Interleukin-28B (IL28B) polymorphisms are associated with viral response to peginterferon and ribavirin (RBV) in chronic hepatitis C (HCV). Their recognition represents a breakthrough in the understanding of the role of the host in viral eradication. How these polymorphisms determine viral eradication is unknown. The IL-28B variants are hypothesized to have a differential impact on HCV quasispecies evolution during treatment with pegylated interferon (PEG-IFN) and RBV. In this study, HCV RNA levels were measured at early time points in 33 naïve genotype 1 hepatitis C patients and clonal analysis of the entire NS5A region was performed on sera from baseline and Day 7. Site rs12979860 polymorphisms were determined by direct sequencing of PCR products and classified into CC, CT, and TT and were identified in 13, 11, and 9 patients, respectively. The CC polymorphism more commonly was seen in Whites versus Blacks [12/21 (57%) vs. 1/12 (8%), P = 0.009] and HIV-infected versus mono-infected [13/25 (52%) vs. 0/8 (0%), P = 0.009]. Patients with CC and non-CC had similar baseline viral loads. More patients with the CC polymorphism had amino acid substitutions in NS5A compared to non-CC patients. Despite similar baseline viral diversity, by Day 7, significantly more patients with CC had higher non-synonymous substitution values compared to non-CC (P = 0.02). Chronic hepatitis C patients with the CC IL28B polymorphism have a higher number of amino acid substitutions in the NS5A region and early viral evolution due to greater interferon induced selective pressure during this critical period of treatment.

Figure 1

Figure. Evolutionary relationships of HCV NS5A consensus sequences from patients with CC, CT and TT polymorphism. The evolutionary history was inferred using the Neighbor-Joining method. The optimal tree with the sum of branch length = 1.03173567 is shown. The percentage of replicate trees in which the associated sequence clustered together in the bootstrap test (2000 replicates) are shown next to the branches. The tree is drawn to scale, with branch lengths in the same units as those of the evolutionary distances used to infer the phylogenetic tree.

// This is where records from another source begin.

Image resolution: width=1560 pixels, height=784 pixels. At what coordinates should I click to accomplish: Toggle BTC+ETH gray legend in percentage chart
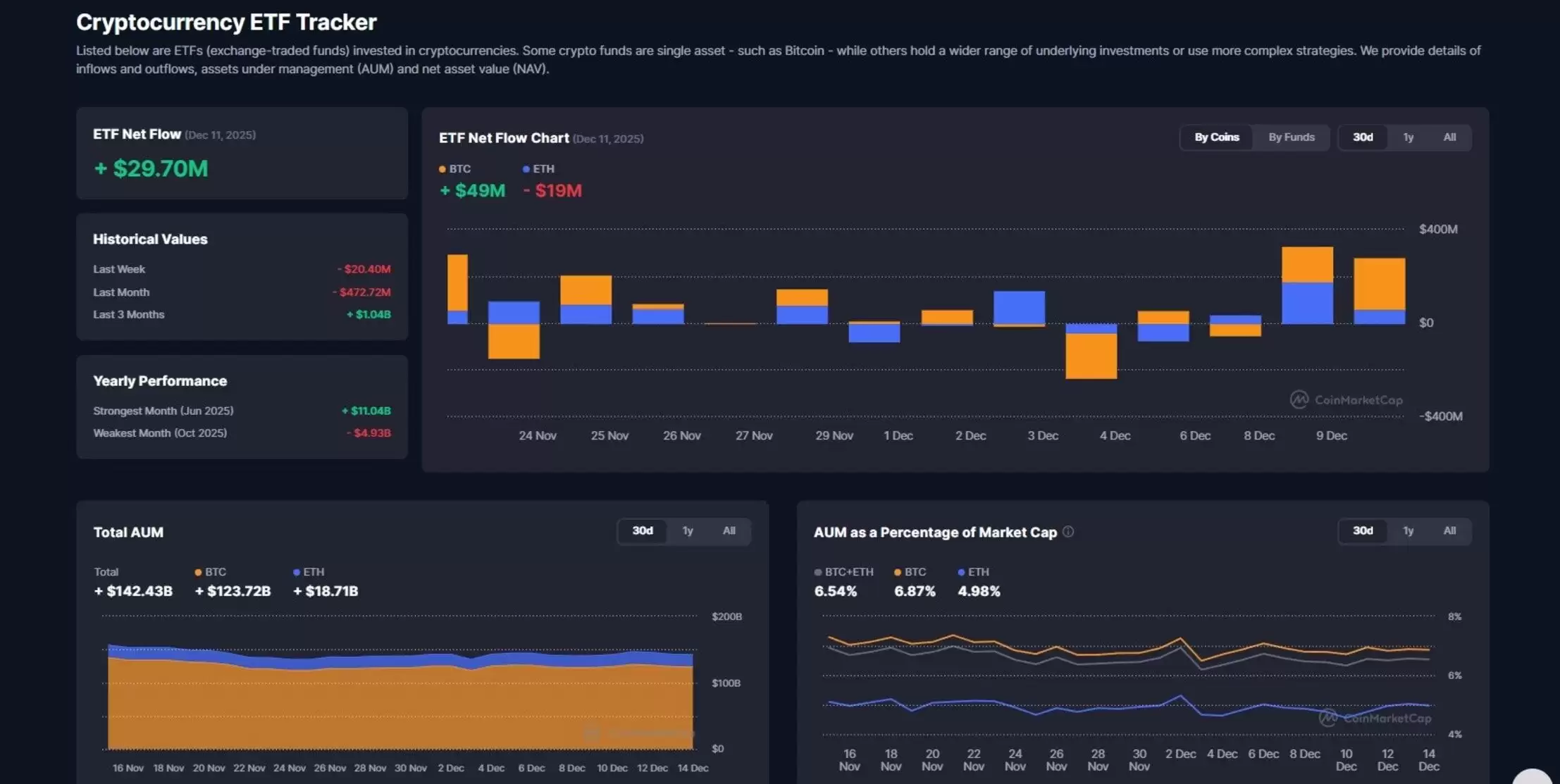(x=843, y=572)
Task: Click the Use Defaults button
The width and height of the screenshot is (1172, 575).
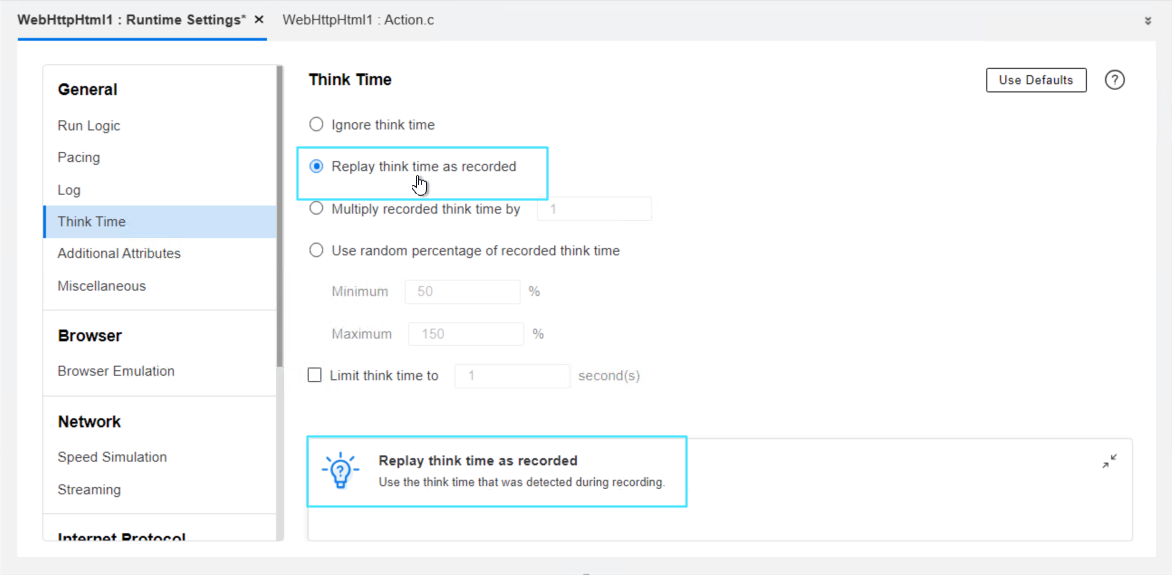Action: click(x=1036, y=80)
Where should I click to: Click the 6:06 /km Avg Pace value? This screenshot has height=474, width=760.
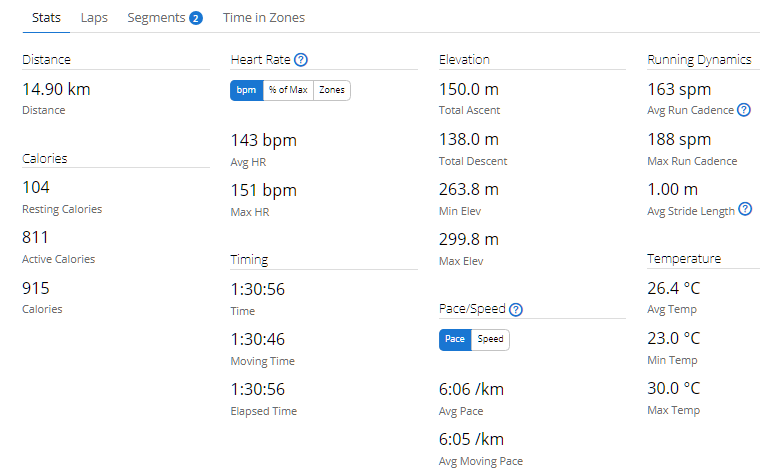[x=471, y=389]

The evolutionary distances were computed using the Maximum Composite Likelihood method and are in the units of the number of base substitutions per site. Phylogenetic analyses were conducted in MEGA4. The red circle represent the HCV genotype 1a reference sequence (H77); the red square represent HCV 1b reference sequence (HCV-J); the black circle represent patients with CC polymorphism, grey circle represent patients with CT polymorphism and white circle represent patients with TT polymorphism.

Figure 2

Sequence diversity at baseline and day 7 in patients with CC and non-CC polymorphisms. Black box represents patients with CC and white box represent patients with non-CC. SGD, genetic distance within quasispecies; dS, synonymous substitutions, dN, non-synonymous substitutions.

Figure 3

Sequence diversity at baseline and day 7 in Black and White patients: Black box represents Black patients and white box represents White patients. SGD, genetic distance within quasispecies; dS, synonymous substitutions, dN, non-synonymous substitutions.

Figure 4

dN value in Whites with CC, Whites with non-CC and Blacks with CC polymorphisms, dN, non-synonymous substitutions.